In the process, we have learned a great deal.
When you travel with children, you travel at a much slower pace. You see less, but savor it more. We "did," at the most, three things a day. We saw something in the morning, something in the afternoon. In the middle of the day we picnicked at a third interesting spot.
With children in tow, we never felt compelled to race from one thing to another. Take, as an example, our morning at Plymouth. We stood at the harbor and followed with our eyes the path taken by the Mayflower as it started on its way to the New World. Then we strolled over to the Hoe, where, we had read, Sir Francis Drake was playing bowls when word came of the entrance of the Spanish Armada into the English Channel.
There, 12 ladies and gentlemen, not a day under 70 and dressed in white flannels, were playing bowls along three well-manicured bowling greens. The ladies all looked like Margaret Rutherford, the gentlemen like retired colonels of the British Empire. We were thrown back to another age. Fascinated, we sat . . . and sat, . . . and sat, eating ice cream trying to calculate the path the oval ball would take along the green.
Children are great assets to retiring adults (such as my husband and I) who are not good on small talk. No one cam break the ice like a child. Sometimes you may wish the ice had not been broken, but that's another story.)

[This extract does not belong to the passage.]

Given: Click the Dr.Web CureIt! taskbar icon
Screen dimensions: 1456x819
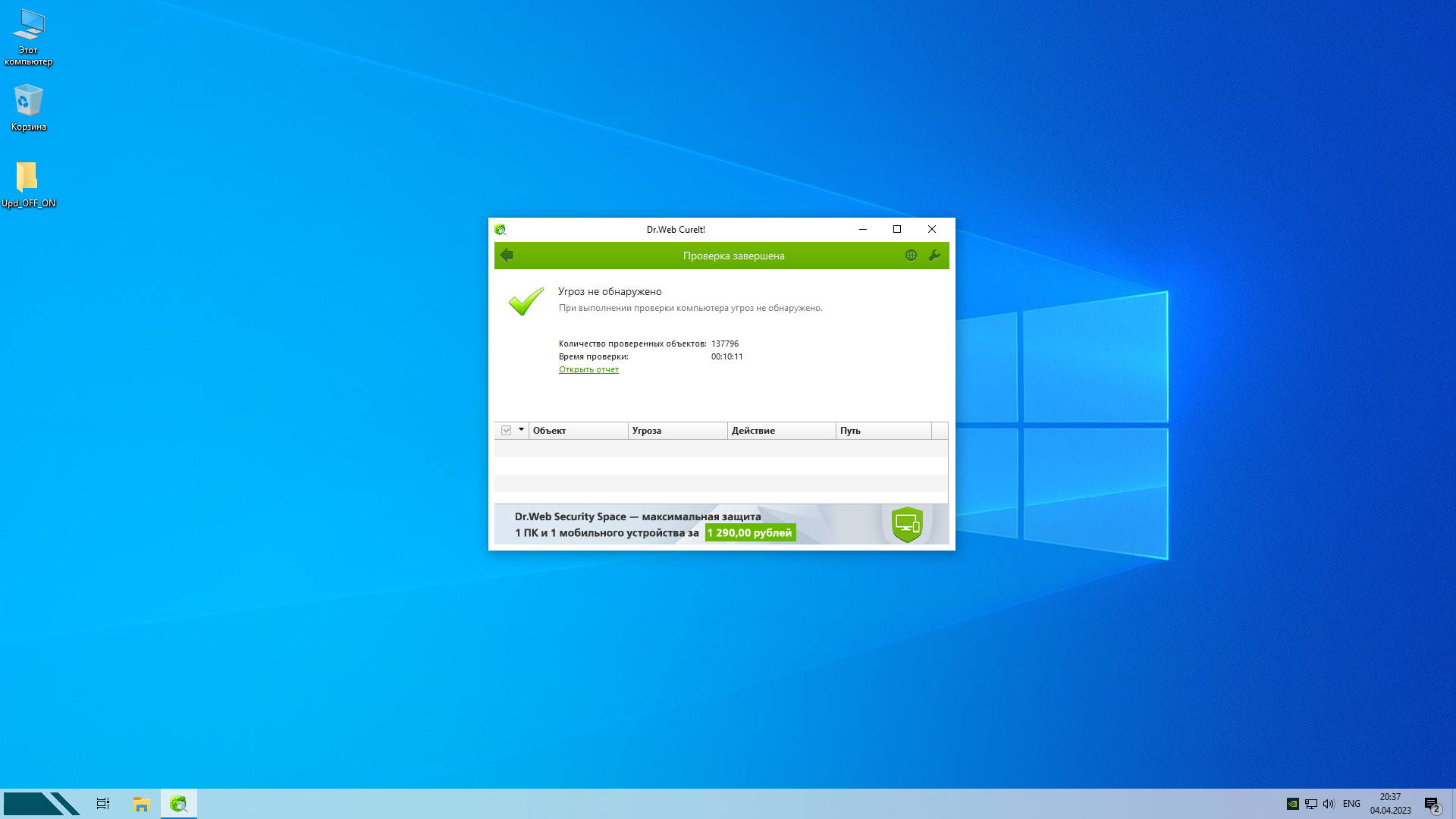Looking at the screenshot, I should [x=179, y=804].
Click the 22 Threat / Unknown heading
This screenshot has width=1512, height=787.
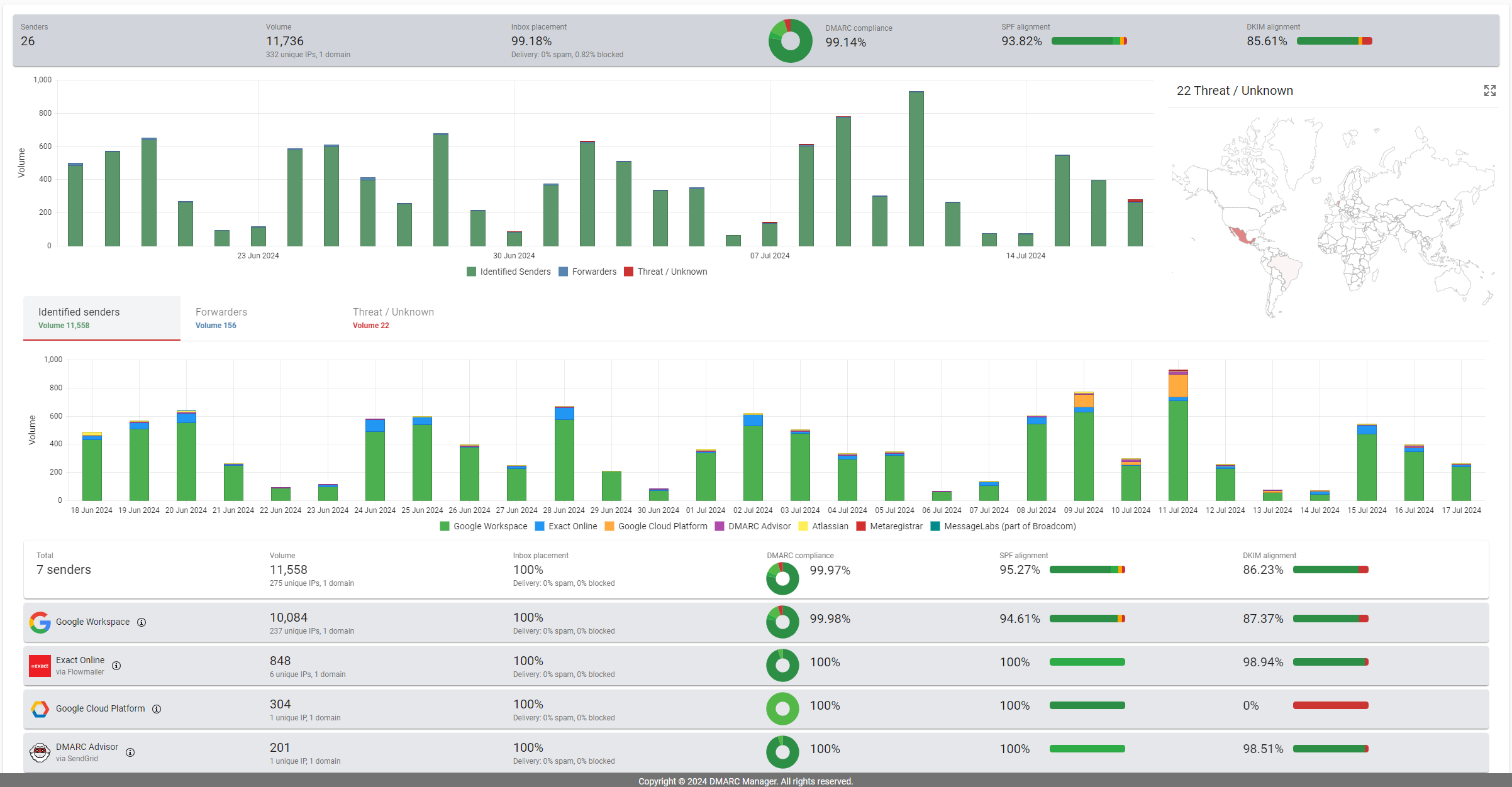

Never had I used my French so much on this trip, when I was forever seeking out food, bathrooms transportation. Englishmen, who might have gone no further than a brisk "Good afternoon," chatted amiably. We found both the French and the English sympathetic to the needs of family travel. And not once did I receive a sour look when I ordered one dinner to be shared by the two children. (Nor was I charged a "plate fee," as in America.)
I probably would have missed the lady with pink hair in Exeter had it not been for the children. I wouldn't have noticed that the sheep on Dartmoor had no tails. Church clocks would not have fascinated me so much. Certainly I wouldn't have spent an extra in Wells Cathedral just to watch -- again -- the mechanical knights joust on the hour of the 14th-century clock. But the memory was worth the wait.
Children not only bring fresh eyes, but different eyes. They see things from a different perspective and are much more attuned to detail. We still marvel at what we call "Esther's mysterious roll of film," which she took in Paris under the guise of "carrying" the camera for us.
Absent from her roll were the panoramic views that appeal to grown-ups. On her roll were such things as a pigeon eating bread, a stone face above a doorway. As we approached the English coast by steamer, the picture Alexander chose to take was not of the white cliffs, but of the first seagull which came out to greet us. That is how I now remember our arrival.
Travel in a foreign country isolates the family group and draws it close. We shared new experiences. We talked about things we'd never talked about before. The usual family tensions disappeared. There was no conflict between work and home; no house to clean, meals to cook, lawns to mow. Mother and Father have time and patience to answer their children's questions. Without playmates, sibling rivalry abates.
When I turned the children out into the hotel garden before dinner and heard their delighted laughter as they chased each other around, I thought, "This is how family life is supposed to be." This closeness lasted long after our return . . . and the sibling rivalry only started up again when school began.